* **YOUR OBJECTIVE**: Where the records below reach the line containing "ราคาถูกที่สุด (288, 409)", start transcribing, and end with the line containing "เครนโครงสำหรับตั้งสิ่งของขนาด 60 ม.", exactly and with nothing else added.

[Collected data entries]

------------

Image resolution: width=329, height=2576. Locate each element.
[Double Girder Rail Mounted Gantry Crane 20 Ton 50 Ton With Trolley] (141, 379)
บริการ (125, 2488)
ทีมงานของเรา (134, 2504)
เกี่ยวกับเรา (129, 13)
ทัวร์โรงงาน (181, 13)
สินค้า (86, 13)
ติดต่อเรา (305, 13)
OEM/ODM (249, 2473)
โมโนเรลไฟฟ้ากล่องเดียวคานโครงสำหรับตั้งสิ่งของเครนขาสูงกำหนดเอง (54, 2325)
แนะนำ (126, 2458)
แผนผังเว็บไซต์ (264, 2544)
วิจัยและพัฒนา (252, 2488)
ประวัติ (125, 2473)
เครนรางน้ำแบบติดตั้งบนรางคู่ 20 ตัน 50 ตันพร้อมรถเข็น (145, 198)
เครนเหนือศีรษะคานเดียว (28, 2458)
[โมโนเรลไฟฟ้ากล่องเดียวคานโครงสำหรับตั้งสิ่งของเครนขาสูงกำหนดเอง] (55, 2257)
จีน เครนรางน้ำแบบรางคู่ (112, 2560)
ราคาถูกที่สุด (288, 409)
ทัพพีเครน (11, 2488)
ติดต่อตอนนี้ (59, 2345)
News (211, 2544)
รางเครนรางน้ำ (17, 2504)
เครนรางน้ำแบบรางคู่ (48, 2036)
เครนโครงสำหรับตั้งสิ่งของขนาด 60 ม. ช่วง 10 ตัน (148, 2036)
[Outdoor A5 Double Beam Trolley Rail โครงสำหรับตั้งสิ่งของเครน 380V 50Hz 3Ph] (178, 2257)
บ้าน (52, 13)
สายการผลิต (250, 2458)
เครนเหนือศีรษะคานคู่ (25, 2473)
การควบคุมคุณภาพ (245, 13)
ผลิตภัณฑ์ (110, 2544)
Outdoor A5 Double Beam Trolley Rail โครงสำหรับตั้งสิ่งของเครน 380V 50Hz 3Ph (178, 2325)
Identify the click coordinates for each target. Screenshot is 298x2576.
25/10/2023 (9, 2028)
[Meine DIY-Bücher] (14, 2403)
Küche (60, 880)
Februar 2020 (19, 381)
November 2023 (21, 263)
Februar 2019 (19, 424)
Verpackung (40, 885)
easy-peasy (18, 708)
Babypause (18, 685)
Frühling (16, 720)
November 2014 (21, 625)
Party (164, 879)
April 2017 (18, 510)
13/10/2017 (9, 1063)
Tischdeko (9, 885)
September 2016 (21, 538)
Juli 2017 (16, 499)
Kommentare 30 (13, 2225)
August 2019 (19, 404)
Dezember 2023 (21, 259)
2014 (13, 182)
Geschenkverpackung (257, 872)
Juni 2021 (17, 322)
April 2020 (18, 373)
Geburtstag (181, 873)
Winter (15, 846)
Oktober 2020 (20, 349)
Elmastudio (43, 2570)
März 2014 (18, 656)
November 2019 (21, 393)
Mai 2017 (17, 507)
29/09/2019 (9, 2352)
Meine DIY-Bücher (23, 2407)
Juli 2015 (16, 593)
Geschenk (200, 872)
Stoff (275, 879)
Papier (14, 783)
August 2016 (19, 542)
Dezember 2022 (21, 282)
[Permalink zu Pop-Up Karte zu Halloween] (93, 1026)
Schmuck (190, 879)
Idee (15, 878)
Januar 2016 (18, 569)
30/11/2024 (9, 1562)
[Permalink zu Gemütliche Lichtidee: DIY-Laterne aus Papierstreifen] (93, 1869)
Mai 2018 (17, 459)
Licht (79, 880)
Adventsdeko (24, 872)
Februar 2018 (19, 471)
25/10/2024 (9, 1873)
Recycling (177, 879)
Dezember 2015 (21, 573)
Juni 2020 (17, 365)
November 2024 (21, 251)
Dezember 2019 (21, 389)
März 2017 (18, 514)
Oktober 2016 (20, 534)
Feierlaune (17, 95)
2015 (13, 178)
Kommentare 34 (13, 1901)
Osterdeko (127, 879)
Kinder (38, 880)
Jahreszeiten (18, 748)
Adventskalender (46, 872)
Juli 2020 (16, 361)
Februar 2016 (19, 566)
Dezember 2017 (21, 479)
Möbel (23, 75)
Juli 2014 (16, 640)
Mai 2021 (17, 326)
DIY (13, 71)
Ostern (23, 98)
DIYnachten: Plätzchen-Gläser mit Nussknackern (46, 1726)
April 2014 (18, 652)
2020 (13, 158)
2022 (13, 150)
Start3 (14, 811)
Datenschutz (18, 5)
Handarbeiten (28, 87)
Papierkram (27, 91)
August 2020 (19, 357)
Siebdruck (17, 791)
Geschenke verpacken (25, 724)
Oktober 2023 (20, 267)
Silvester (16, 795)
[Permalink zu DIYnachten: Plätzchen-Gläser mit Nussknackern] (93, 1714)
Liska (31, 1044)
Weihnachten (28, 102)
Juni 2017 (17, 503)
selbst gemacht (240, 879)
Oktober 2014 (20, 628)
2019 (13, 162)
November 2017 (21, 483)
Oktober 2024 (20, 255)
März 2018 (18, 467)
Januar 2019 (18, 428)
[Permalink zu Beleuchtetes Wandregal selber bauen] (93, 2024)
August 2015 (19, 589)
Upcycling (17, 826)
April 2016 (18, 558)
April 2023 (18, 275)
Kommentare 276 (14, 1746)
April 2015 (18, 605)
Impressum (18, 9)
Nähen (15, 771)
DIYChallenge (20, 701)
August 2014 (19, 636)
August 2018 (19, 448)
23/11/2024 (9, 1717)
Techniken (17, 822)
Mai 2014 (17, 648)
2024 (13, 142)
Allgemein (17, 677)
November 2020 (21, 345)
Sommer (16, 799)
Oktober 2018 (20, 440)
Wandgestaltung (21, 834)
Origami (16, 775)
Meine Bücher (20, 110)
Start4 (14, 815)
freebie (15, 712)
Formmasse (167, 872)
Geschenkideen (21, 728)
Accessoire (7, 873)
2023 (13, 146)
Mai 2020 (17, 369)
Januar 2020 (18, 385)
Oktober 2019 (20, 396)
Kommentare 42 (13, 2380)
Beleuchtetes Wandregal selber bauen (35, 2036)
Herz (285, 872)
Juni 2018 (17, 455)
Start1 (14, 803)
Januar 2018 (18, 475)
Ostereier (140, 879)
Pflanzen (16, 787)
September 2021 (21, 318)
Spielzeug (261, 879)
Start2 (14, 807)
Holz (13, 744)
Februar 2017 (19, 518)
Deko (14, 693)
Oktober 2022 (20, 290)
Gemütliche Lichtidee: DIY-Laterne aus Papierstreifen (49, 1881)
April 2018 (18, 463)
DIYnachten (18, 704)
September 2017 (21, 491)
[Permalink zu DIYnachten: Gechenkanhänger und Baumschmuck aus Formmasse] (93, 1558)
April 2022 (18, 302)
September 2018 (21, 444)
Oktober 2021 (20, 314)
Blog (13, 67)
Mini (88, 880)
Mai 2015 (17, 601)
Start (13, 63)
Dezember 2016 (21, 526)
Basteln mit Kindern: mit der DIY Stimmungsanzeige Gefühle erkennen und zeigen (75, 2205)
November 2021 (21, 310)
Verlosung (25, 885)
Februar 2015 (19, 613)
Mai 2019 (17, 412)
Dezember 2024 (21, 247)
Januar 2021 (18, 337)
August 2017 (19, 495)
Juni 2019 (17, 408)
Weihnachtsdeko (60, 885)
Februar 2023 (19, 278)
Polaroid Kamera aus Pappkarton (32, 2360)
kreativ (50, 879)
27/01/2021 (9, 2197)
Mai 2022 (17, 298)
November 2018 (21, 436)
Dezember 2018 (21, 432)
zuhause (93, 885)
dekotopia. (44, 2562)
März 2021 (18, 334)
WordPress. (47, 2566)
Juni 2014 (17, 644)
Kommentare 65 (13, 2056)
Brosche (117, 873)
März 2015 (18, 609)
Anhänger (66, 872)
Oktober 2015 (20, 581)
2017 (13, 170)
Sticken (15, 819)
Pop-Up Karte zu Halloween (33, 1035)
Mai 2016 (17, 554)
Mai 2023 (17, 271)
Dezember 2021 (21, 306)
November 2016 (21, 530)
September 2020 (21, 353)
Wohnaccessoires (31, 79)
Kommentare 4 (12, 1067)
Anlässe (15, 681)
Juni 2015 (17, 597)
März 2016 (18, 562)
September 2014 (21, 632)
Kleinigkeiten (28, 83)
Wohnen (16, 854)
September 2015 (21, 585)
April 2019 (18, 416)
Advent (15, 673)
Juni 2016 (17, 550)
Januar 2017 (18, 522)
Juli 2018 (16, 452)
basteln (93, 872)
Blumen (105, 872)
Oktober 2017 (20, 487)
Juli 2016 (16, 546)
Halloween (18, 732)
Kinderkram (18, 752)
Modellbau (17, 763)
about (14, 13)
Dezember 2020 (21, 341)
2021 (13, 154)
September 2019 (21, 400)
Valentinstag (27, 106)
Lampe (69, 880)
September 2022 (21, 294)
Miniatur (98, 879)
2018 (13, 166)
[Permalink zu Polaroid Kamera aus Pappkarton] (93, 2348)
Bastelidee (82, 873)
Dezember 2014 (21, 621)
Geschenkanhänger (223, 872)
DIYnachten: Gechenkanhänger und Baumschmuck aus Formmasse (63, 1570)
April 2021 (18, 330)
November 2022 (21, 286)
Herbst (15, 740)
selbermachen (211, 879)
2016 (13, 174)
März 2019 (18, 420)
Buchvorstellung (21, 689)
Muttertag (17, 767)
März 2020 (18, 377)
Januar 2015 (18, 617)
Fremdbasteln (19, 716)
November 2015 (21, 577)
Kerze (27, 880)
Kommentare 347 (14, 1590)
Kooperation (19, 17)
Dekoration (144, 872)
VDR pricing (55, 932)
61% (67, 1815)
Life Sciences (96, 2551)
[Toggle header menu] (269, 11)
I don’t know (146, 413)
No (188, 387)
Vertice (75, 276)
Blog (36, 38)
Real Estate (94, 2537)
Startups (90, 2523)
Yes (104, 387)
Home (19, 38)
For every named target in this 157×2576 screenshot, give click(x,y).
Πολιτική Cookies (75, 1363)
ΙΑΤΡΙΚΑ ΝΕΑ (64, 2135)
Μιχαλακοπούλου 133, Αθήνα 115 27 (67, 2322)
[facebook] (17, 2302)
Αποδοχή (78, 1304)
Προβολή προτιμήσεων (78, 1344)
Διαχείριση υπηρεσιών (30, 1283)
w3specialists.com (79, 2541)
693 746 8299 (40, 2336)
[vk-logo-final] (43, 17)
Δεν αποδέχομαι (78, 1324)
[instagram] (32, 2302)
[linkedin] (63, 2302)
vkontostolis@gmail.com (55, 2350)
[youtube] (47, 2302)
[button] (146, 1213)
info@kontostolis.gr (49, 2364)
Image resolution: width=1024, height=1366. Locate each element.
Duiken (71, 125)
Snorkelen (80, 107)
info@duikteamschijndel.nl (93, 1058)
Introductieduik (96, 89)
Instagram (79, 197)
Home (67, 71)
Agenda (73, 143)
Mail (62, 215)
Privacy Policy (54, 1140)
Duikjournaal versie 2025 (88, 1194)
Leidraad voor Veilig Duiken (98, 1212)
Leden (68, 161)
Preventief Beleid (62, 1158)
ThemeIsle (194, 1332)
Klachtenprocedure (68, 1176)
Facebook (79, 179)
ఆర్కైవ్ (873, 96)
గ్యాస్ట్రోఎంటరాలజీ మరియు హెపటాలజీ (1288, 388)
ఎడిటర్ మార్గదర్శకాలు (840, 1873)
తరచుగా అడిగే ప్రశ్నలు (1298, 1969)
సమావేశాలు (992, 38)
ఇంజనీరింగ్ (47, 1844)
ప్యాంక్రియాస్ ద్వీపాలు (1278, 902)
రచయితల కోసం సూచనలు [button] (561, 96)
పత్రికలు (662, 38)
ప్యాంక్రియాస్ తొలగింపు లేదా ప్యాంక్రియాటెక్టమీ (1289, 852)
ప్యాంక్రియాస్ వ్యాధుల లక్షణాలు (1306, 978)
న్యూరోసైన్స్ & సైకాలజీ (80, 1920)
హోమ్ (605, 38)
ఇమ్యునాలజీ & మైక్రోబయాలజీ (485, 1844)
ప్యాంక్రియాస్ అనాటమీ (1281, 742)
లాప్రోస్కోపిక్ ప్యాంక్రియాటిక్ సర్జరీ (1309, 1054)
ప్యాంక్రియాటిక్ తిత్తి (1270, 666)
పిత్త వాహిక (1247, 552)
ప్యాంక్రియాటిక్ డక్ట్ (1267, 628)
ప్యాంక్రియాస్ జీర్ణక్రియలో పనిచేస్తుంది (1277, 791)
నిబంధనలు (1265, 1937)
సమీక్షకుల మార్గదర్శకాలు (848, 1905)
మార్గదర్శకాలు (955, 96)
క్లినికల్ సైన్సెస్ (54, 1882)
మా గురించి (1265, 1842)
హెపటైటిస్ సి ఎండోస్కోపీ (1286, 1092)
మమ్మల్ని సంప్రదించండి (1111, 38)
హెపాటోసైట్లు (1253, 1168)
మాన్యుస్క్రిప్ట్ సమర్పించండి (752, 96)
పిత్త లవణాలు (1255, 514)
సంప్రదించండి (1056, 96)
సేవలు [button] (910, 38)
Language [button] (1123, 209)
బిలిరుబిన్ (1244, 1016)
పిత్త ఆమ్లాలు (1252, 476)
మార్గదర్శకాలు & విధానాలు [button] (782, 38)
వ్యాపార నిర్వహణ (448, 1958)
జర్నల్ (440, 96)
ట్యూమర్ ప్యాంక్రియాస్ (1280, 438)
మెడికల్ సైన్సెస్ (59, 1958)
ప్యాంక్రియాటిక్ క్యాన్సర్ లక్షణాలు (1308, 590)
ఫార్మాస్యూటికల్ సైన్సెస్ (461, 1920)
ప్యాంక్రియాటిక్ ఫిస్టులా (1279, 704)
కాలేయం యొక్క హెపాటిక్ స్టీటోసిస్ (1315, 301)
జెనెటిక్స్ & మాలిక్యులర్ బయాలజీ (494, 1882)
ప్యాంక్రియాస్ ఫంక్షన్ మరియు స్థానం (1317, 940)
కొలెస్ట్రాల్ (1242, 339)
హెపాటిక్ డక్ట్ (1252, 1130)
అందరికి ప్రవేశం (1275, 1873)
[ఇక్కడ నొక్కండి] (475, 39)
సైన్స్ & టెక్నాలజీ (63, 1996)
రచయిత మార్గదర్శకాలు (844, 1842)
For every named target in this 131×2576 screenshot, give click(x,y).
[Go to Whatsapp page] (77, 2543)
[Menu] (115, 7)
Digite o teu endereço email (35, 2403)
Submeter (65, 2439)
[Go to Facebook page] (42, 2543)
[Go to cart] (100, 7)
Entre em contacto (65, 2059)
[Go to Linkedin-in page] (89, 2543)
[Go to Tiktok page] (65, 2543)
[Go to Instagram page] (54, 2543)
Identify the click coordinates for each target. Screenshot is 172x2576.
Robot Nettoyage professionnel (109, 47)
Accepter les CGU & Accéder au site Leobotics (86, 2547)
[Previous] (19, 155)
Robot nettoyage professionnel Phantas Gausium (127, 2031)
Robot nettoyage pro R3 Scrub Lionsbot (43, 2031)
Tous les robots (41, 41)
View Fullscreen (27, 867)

------------

* **YOUR SOLUTION**:
ราคาถูกที่สุด (288, 409)
ทัพพีเครน (11, 2488)
ติดต่อตอนนี้ (59, 2345)
News (211, 2544)
รางเครนรางน้ำ (17, 2504)
เครนรางน้ำแบบรางคู่ (48, 2036)
เครนโครงสำหรับตั้งสิ่งของขนาด 60 ม. ช่วง 10 ตัน (148, 2036)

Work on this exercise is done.